EXERCISE INPUTS Block Start

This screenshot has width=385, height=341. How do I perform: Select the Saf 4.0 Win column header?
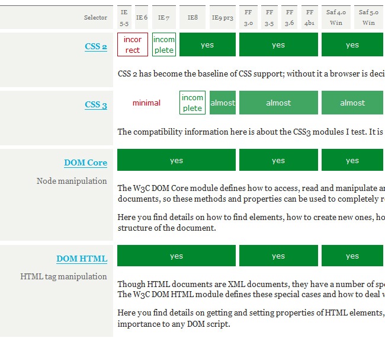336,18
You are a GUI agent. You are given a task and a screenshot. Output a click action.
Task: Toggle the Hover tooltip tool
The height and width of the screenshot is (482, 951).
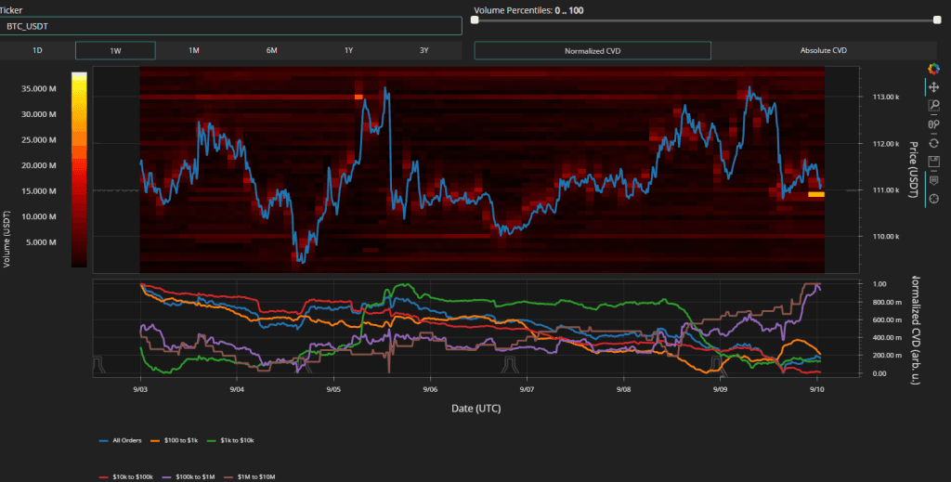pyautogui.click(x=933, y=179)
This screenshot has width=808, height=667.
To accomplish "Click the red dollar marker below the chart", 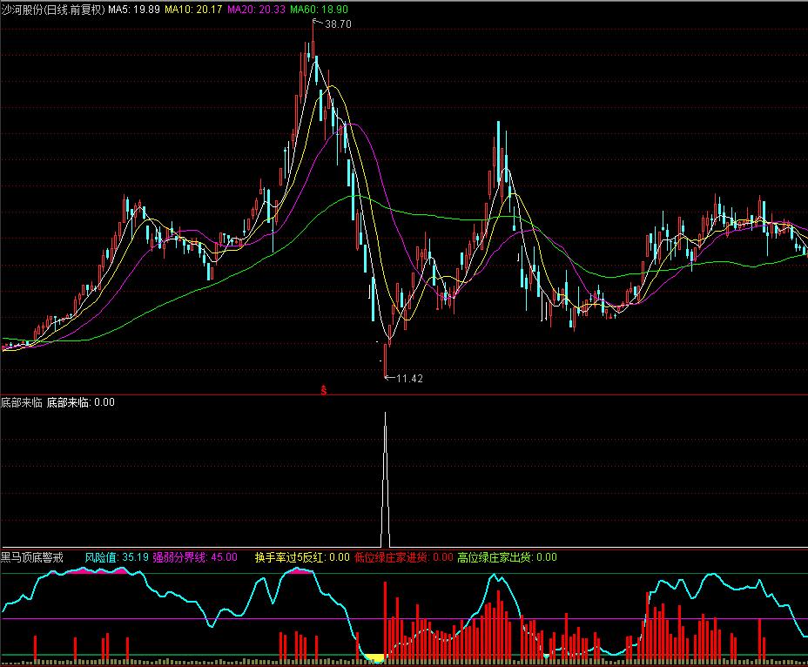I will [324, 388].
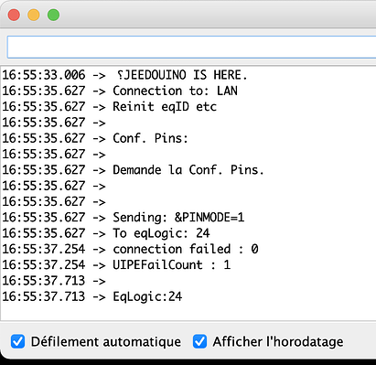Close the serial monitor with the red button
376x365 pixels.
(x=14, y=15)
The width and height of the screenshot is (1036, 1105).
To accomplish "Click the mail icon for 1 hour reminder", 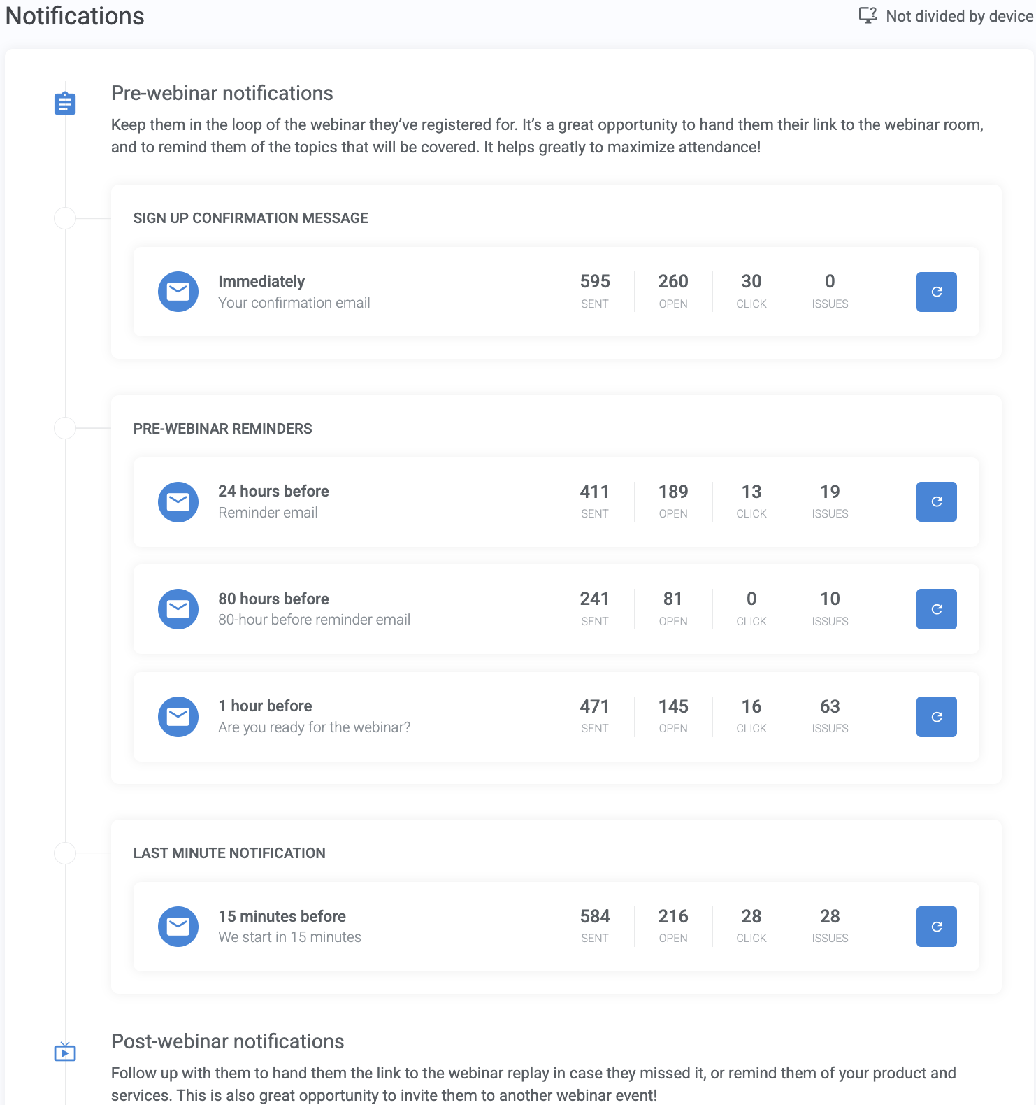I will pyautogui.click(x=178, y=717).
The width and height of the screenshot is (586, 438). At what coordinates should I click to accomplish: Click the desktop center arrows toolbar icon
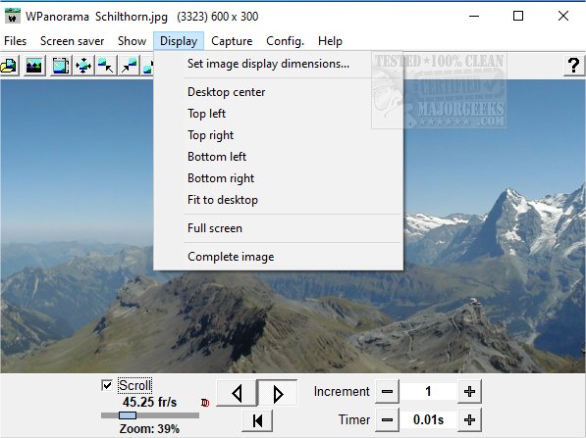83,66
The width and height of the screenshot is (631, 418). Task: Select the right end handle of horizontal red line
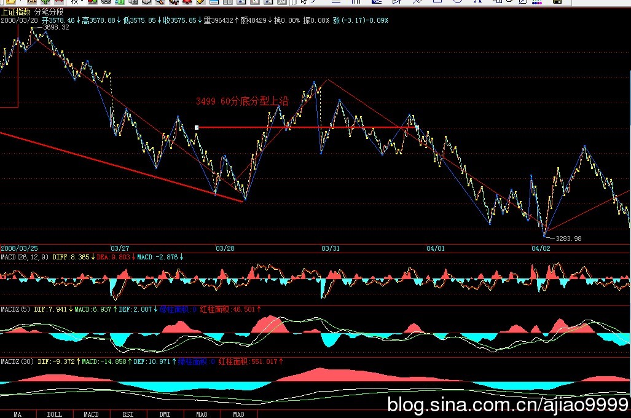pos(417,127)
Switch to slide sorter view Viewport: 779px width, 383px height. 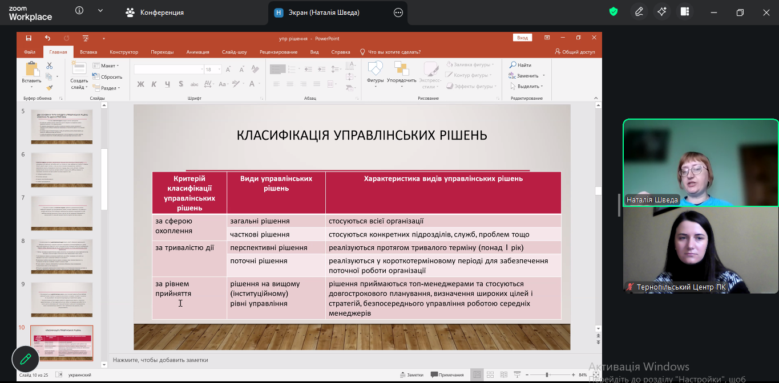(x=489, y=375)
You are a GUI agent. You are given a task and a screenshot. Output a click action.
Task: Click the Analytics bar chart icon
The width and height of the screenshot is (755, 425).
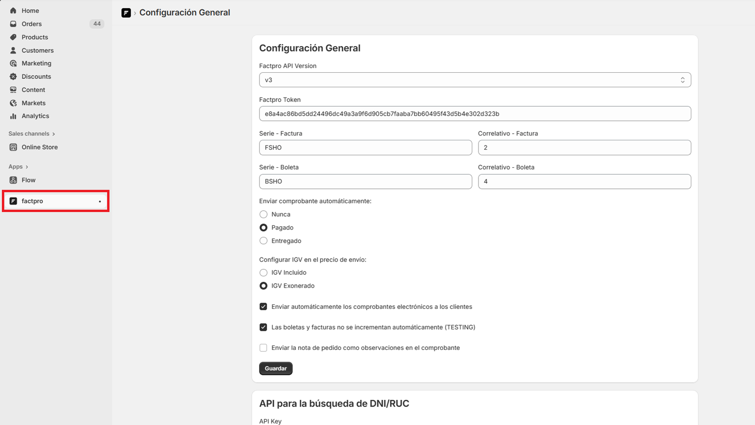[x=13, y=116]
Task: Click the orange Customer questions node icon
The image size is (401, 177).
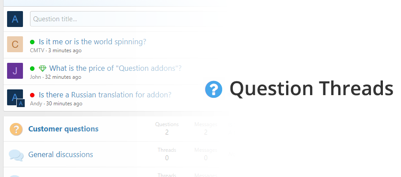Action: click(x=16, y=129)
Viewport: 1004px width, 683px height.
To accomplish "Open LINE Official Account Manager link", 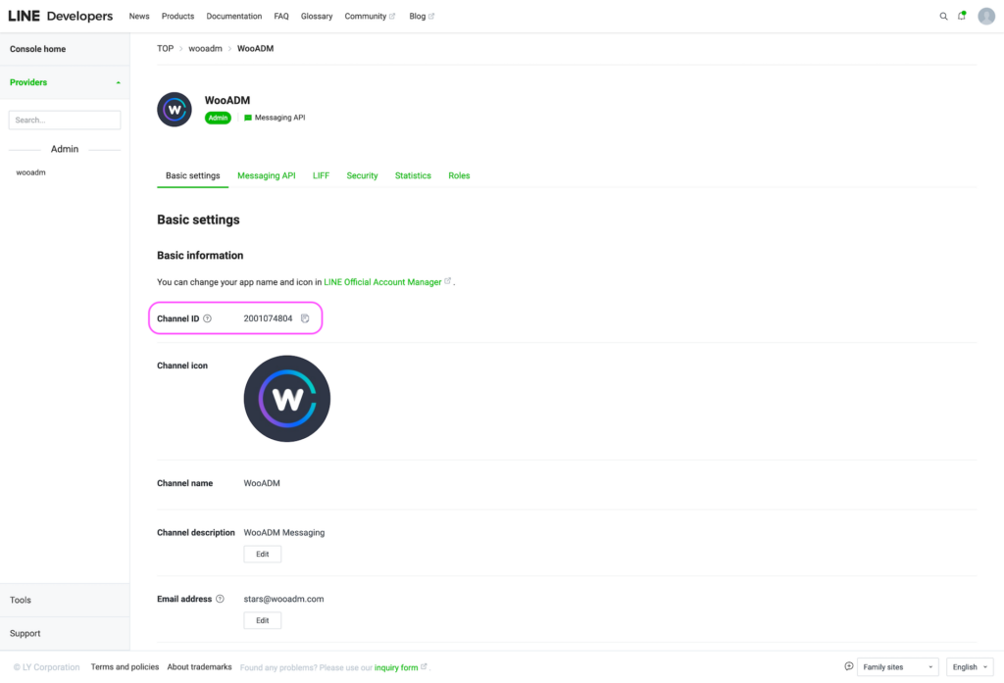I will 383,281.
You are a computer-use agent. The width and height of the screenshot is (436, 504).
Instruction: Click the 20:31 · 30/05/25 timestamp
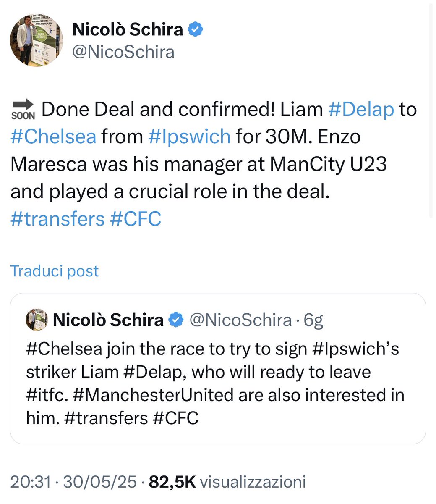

EXERCISE INPUTS Block End

TASK GOAL:
Your task is to return the lines above, from the first one up to and including the line containing "Task: Toggle the Hover tooltip tool", minus any pictures.

SOLUTION TO THIS PROBLEM:
This screenshot has width=385, height=341. How do I perform: Select the Saf 4.0 Win column header?
336,18
You are a GUI agent. You are given a task and a screenshot. Output a click action.
Task: Toggle the Hover tooltip tool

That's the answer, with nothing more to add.